Há uma fortíssima e justa demanda por soluções na área da segurança pública no Brasil. As propostas que surgem, contudo, caminham quase todas no sentido de prender mais e endurecer as penas previstas na legislação. É um caminho semelhante ao já trilhado pelos Estados Unidos nas últimas décadas. Vale a pena, portanto, ver aonde eles chegaram. A revista "The Economist" traz em sua mais recente edição um balanço do problema.
Os EUA são, de longe, a nação que mais encarcera. Entre 1925 e 1973, havia uma proporção mais ou menos constante de 110 presos para cada 100 mil habitantes. Em 2000, essa taxa havia mais do que quadruplicado, saltando para 478. Se se considerarem também os presos em distritos, o número chega a 700. A título de comparação, Canadá tem 102, Inglaterra e Gales, 132, França, 85.
Há atualmente 2 milhões de detentos nos EUA. Existem ainda cerca de 4,5 milhões que estão em liberdade condicional ou tiveram suas sentenças suspensas. A estes acrescenta-se um contingente de 3 milhões de ex-detentos. Computando-se também os norte-americanos que foram considerados culpados de algum crime, mas não foram presos, chega-se a um resultado impressionante: 7% da população adulta (12% dos homens) teve problemas com a lei.
É verdade que ocorrem mais crimes nos EUA do que em outros países industrializados, o que explica um pouco a taxa de encarceramento. A outra parte, contudo, se deve ao fato de que os EUA prendem mais do que países europeus, por exemplo.

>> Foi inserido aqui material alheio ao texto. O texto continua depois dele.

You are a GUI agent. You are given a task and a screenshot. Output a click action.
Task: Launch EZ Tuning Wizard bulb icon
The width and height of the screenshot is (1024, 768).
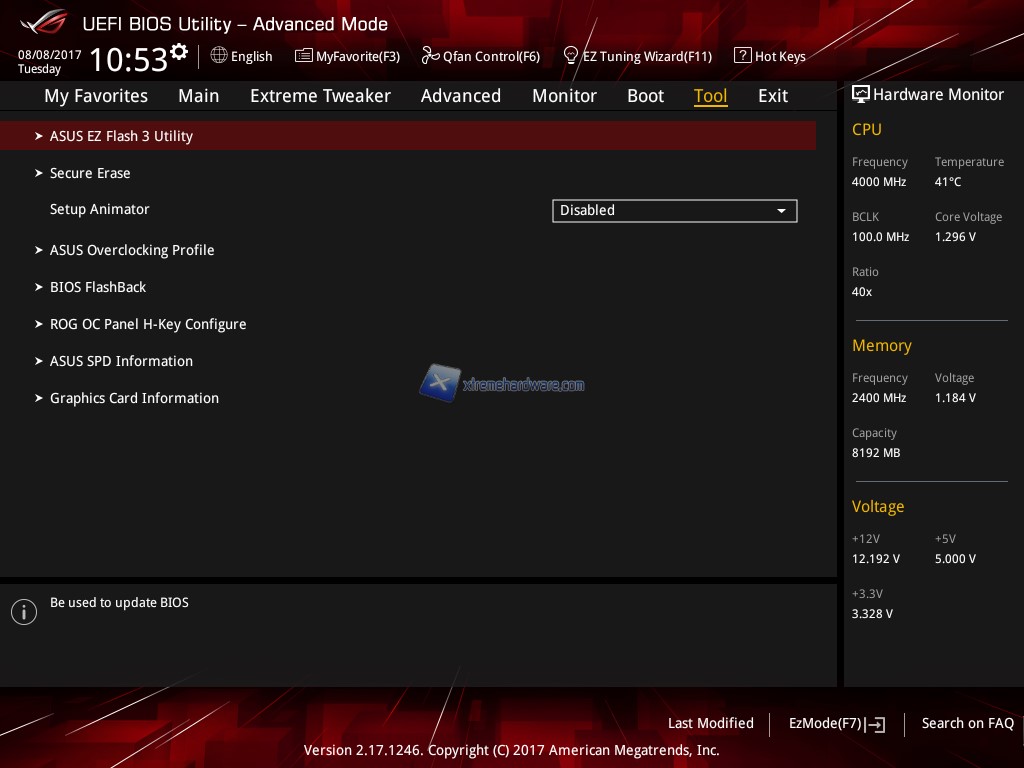pos(571,55)
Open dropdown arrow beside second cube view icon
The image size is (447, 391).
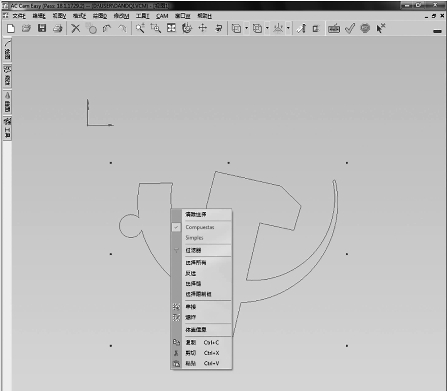click(267, 28)
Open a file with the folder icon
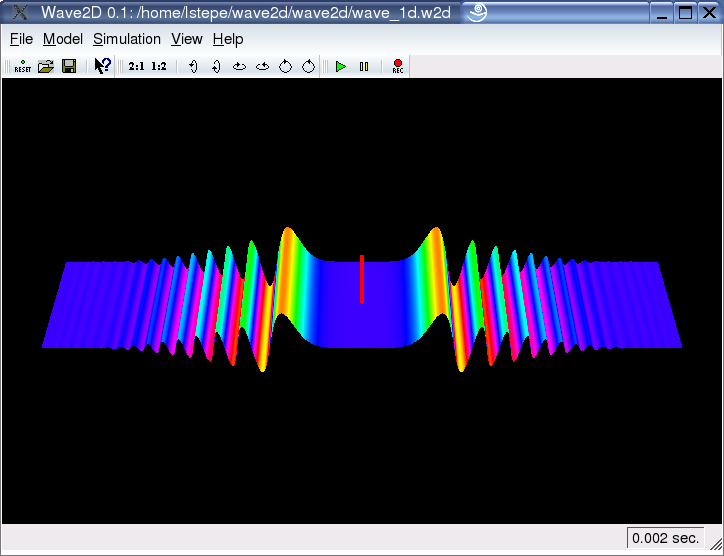Viewport: 724px width, 556px height. coord(45,67)
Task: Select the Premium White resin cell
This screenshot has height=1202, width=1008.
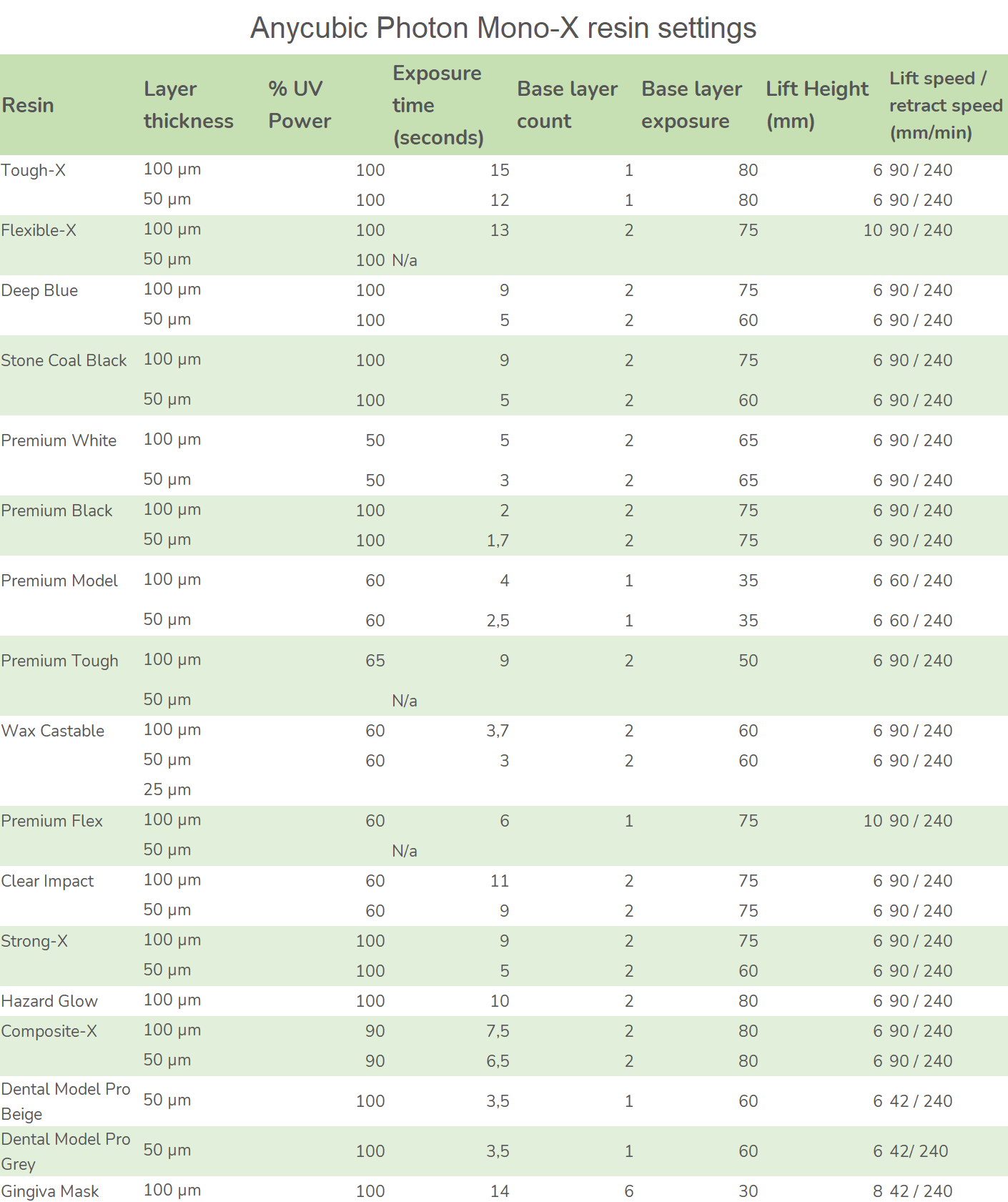Action: (x=59, y=440)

O problema fica evidente na forma como se aborda a questão das drogas. Enquanto nações européias vêm adotando atitudes mais liberais para com usuários, os EUA quase decuplicaram a proporção de presos por delitos relacionados a drogas entre 1980 e 1996. Nesse período, o número saltou de 15 detidos para 100 mil habitantes para 148.
E, embora as prisões norte-americanas sejam incomensuravelmente melhores do que as brasileiras, a situação do preso é mais ou menos a mesma. Quando sai da cadeia, ele não consegue emprego, o que tenderá a levá-lo a reincidir. Como aqui, é quase nula a preocupação das autoridades com a reinserção do preso. E lá, como aqui, há viés racial e de classe na população carcerária.
Com sua política "dura" em relação ao crime em geral e às drogas em particular, os EUA não só não conseguiram resolver nenhum desses problemas -o que é natural, pois nenhum país conseguiu-, mas também acabaram criando uma nova dificuldade que é a de lidar com uma população carcerária gigantesca.
A menos que o Brasil queira repetir os mesmos erros cometidos pelos Estados Unidos, precisa pensar melhor antes de aplaudir demagógicas propostas de endurecer penas e prender mais. O encarceramento é fundamental para o Direito penal. Mas precisa ser reservado aos casos em que o criminoso representa ameaça física à sociedade.